You would think that we would have something really great as the twelfth day of Christmas, like 12 new positive reviews on your site, 12 new likes on your Facebook page, or maybe even 12 new followers on Twitter. Sadly, having Google show you 12 404 page errors on your website is kind of like waking up on Christmas morning with a lump of coal in your stocking.
What is a 404 Page Error?
A 404 page error simply put is an error that is generated when a page cannot be found. It can happen for a variety of reasons. Here are some of the most common.
Typo in a link
We’ve all done it before…we’re working at such a break-neck pace that we inadvertently misspell the name of a website or page name on a website. The easiest way to avoid this is to use your internet browser tabs. Tabs are one of my favorite improvements in the internet browser experience in the last five years. They allow you to have multiple sites open in a single “window”….but I digress.
In most browsers, if you press CTRL+T (Command+T on a Mac) your browser will open another tab. On this second tab, browse to the page to which you would like to link your page and copy all the text in the address bar. You can use CTRL+C (Command+C on a mac) to copy the link. Now go back to your page where you are placing the link and in the link field type CTRL+V (Command+V on a mac) to paste it.
Changing a website page name
Every page on your website should have a name. If you have an older site or if it wasn’t built by someone who understands search engine optimization, chances are your page names may be something like services.html, products.html, or contact.html. If you are working with a search engine optimization company, such as Turn the Page Online Marketing, one thing that will be suggested is optimizing your page names.
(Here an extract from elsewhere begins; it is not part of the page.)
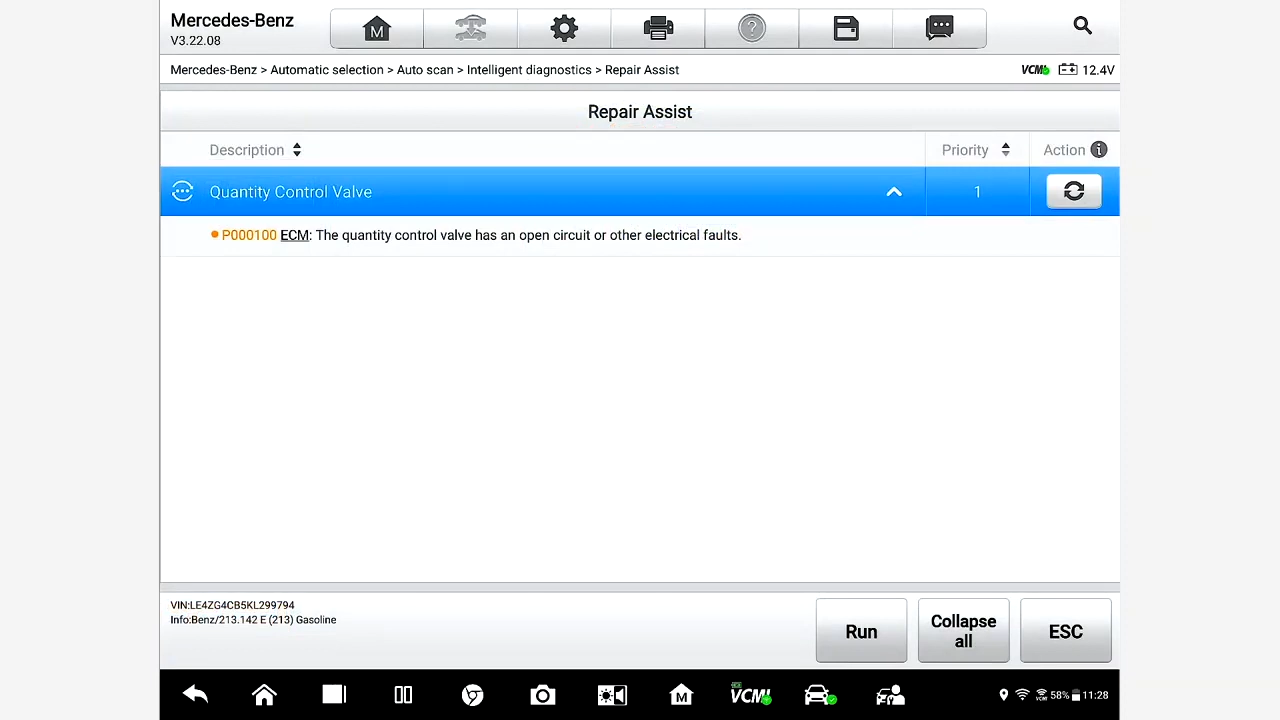Open the camera screenshot icon
Screen dimensions: 1280x720
pyautogui.click(x=542, y=695)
Instead of calling a page products.html, if you sell kitchen faucets at killer prices for example, a better page name would be affordable-kitchen-faucets.html. Or if you install faucets locally, you may want your services page to be called something like faucet-installation-kansas-city.html.
However, when you change the name of a page, even if you update all your menus and links within your own website, you never know who may have an external link to that page floating around on the internet. The best thing to do to avoid a 404 page error, is to add a 301 redirect that points your old page name to your new page name. You will mostly likely need to contact your website host for help in adding a 301 redirect, unless you have advanced access to a control panel for your website.
Changing your website domain
Although we don’t often recommend changing your website domain because of the authority that comes with the age of a domain, sometimes it is unavoidable. So if you are going to change it, you could end up with a lot of 404 page errors floating around out there with links to pages on your old domain.
Similar to a page name change, if you change domains, you will want to initiate 301 redirects. Don’t make the mistake of adding just one 301 redirect from your old website to the new website domain. Best practice is that you add a 301 redirect for every single page on your site.
When a website page is deleted
Lastly, if you feel the need to delete a page on your website, users will also receive a 404 page error for any links that were going to that old web page.
I know I sound like a broken record (similar to the 12 days of Christmas song), but the answer once again is a 301 redirect. Even if you aren’t replacing the deleted page with a similar page, you should still redirect users to another page on your site. It’s best if you can add a 301 redirect to a page that has similar information as the deleted page, but if all else fails, redirect it to your home page.
Accidents happen, so make it look pretty
Even though Santa checks his list twice, I’m sure he’s made a mistake from time to time and you will do the same when it comes to 404 page errors on your website. So in the event that you do end up with a 404 page error on your site, you can at least be prepared for it by make a “pretty” 404 page error.
You might be wondering what the heck that means, but I’m sure you have seen it before. A standard 404 page error sort of looks like a blank page and when most users see it they immediately respond by hitting the back button on their browser due to fear of the unknown.
If you have a savvy web developer, they will have already created a “pretty” or custom 404 page error for your site. This will look like the rest of your website with possibly a link to your sitemap. That way, when users come across a broken link, they still feel like they are on your site and they have a quick way to find the page they are looking for.
To test your website to see if you have a custom 404 page error, simply go to any page on your site and type some additional gibberish into the address bar before the .html (or .php, .aspx, etc.)
Google Webmaster Tools is ready to help
Just one of the many great things about Google Webmaster tools is that once you are logged in, you can quickly see on your dashboard if you have any 404 page errors, referred to in Webmaster tools as “crawl errors”.